II/ La précision de la Cour de cassation réunie en Assemblée Plénière du 22 avril 2011 quant au caractère définitif du remplacement du salarié malade

A) Seul le remplacement assuré par un CDI est qualifié de définitif

Par un arrêt rendu le 22 avril 2011, l’Assemblée Plénière de la Cour de Cassation a précisé une des conditions de validité du licenciement d’un salarié en congé maladie à savoir la notion de remplacement définitif.

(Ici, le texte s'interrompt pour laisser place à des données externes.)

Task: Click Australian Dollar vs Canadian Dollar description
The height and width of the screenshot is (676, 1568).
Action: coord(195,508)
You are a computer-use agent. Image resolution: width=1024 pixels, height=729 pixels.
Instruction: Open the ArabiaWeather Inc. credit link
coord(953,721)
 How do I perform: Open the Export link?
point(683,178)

En l’espèce, une gardienne d’immeubles en arrêt de travail depuis plusieurs mois pour maladie s’était vu notifier son licenciement en raison des difficultés que la prolongation de son absence causait dans le gardiennage et l’entretien de la copropriété, une entreprise spécialisée dans l’entretien d’immeubles étant désormais chargée des tâches qu’elle effectuait.
Alors que la Cour d’appel de Paris avait jugé que le recours à une telle entreprise pour le remplacement de la salariée avait un caractère définitif, cet arrêt a été cassé par la chambre sociale de la Cour de cassation du 18 octobre 2007, qui considérait que seule l’embauche d’un nouveau salarié peut constituer un remplacement définitif et exclue ainsi de ce cas le recours à une entreprise de prestations de services.
La juridiction de renvoi (Cour d’appel de Paris autrement constituée) résiste à la Cour de Cassation en considérant que ce remplacement pouvait être considéré comme définitif.
L’Assemblée Plénière casse cet arrêt et confirme ainsi la position de la chambre sociale.

La Cour de cassation établit ainsi une distinction entre le remplacement dans les tâches (entreprise de prestation de service) et le remplacement dans l’emploi (CDI).

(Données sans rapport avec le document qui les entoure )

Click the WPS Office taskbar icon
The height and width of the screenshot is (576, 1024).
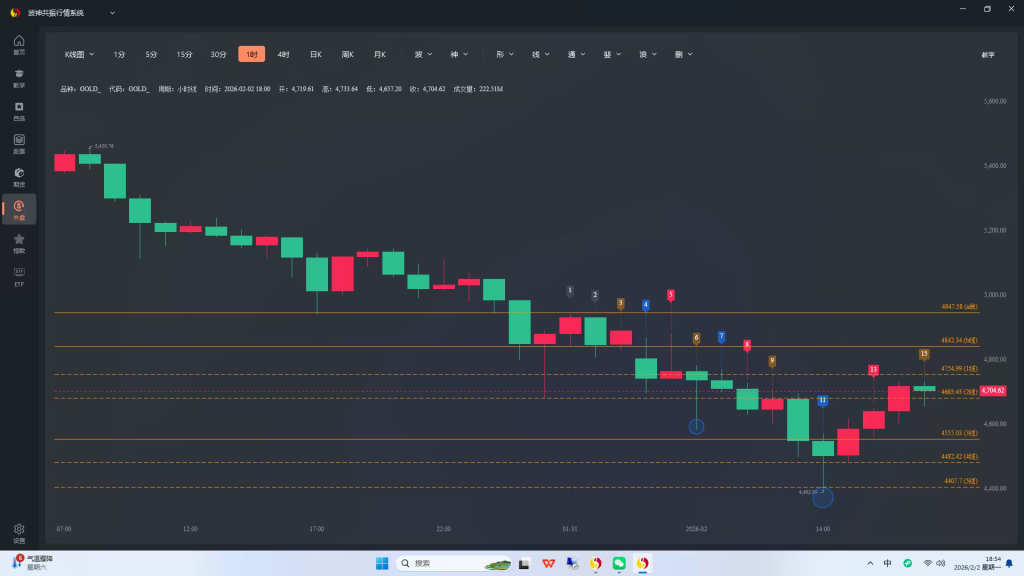(548, 563)

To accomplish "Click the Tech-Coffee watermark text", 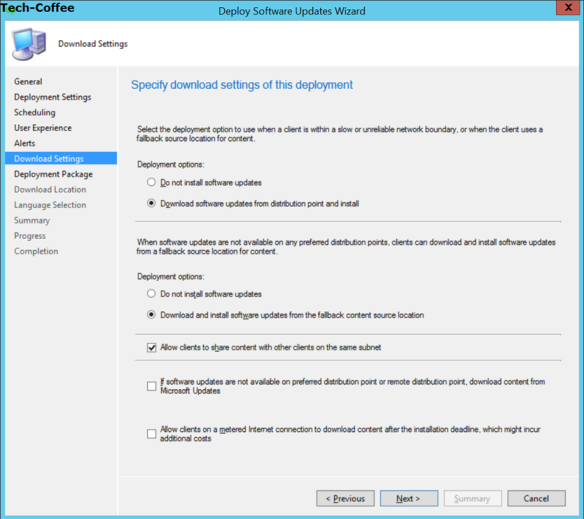I will point(37,7).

Seul un remplacement dans l’emploi est à même de justifier que l’employeur ne peut plus surmonter la difficulté l’absence du salarié malade par une solution temporaire.

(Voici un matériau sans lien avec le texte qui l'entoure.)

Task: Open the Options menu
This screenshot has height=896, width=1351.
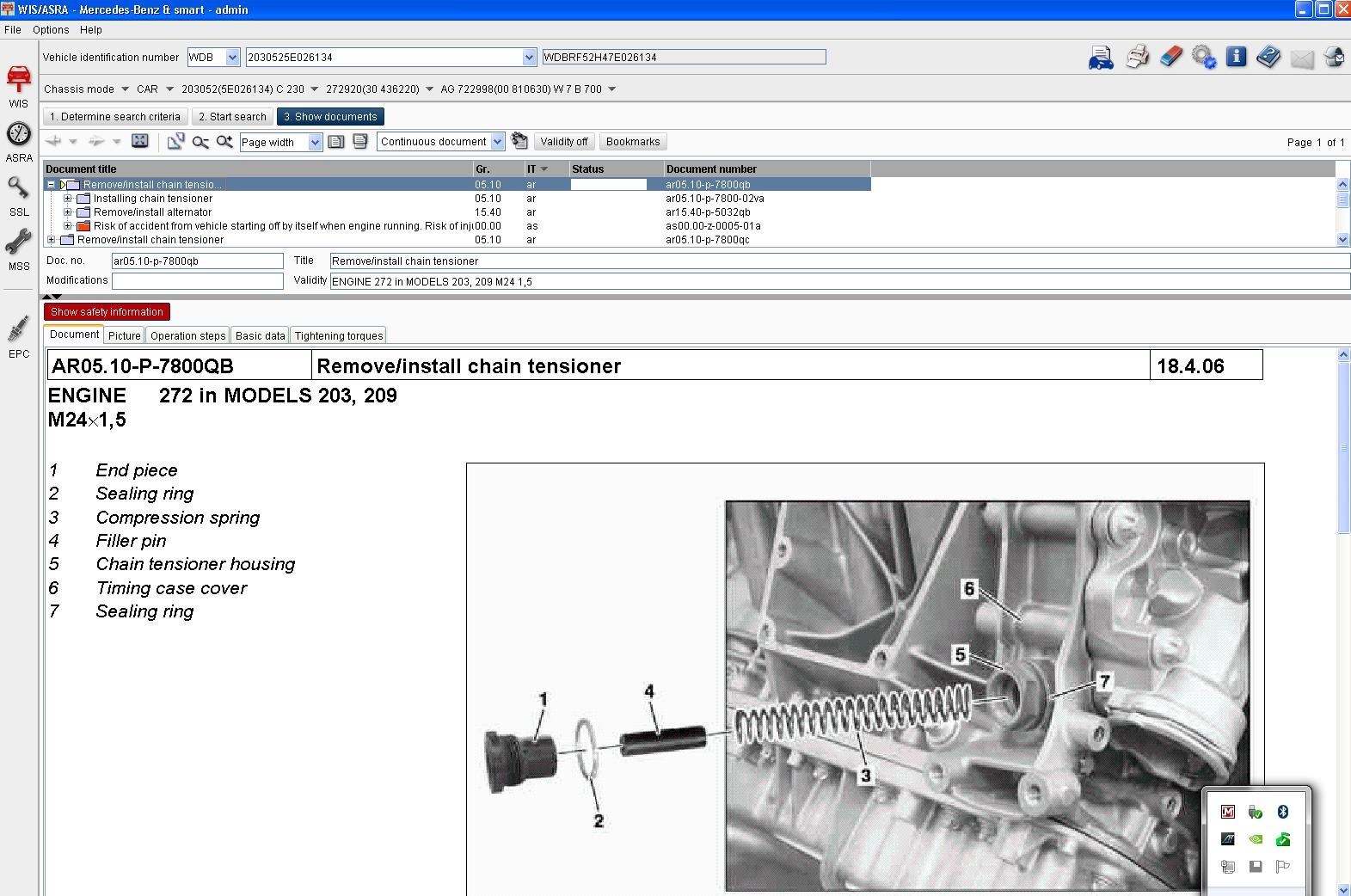Action: 51,30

B) Une solution de la Cour de cassation jugée très rigoureuse.

La rigueur de la chambre sociale de la Cour de Cassation, illustre la différence entre le licenciement pour trouble objectif et le licenciement pour motif économique.
Le motif du licenciement économique doit ainsi être non inhérent à la personne du salarié et a pour effet de supprimer un emploi. Au contraire, le motif du licenciement pour trouble objectif est personnel au salarié et ne doit pas avoir pour effet de supprimer l’emploi mais de pourvoir à un emploi vacant.
Ainsi, admettre que la rupture du contrat de travail ne s’accompagne pas d’un remplacement effectif et définitif du salarié reviendrait à autoriser que le licenciement couvre des suppressions d’emplois hors des règles du licenciement économique.

De plus, cette solution rigoureuse de la Cour de cassation peut s’expliquer par la nécessité de pallier les risques de contournement de motifs prohibés de licenciement comme le fait pour un employeur de se séparer d’un salarié dont il est mécontent.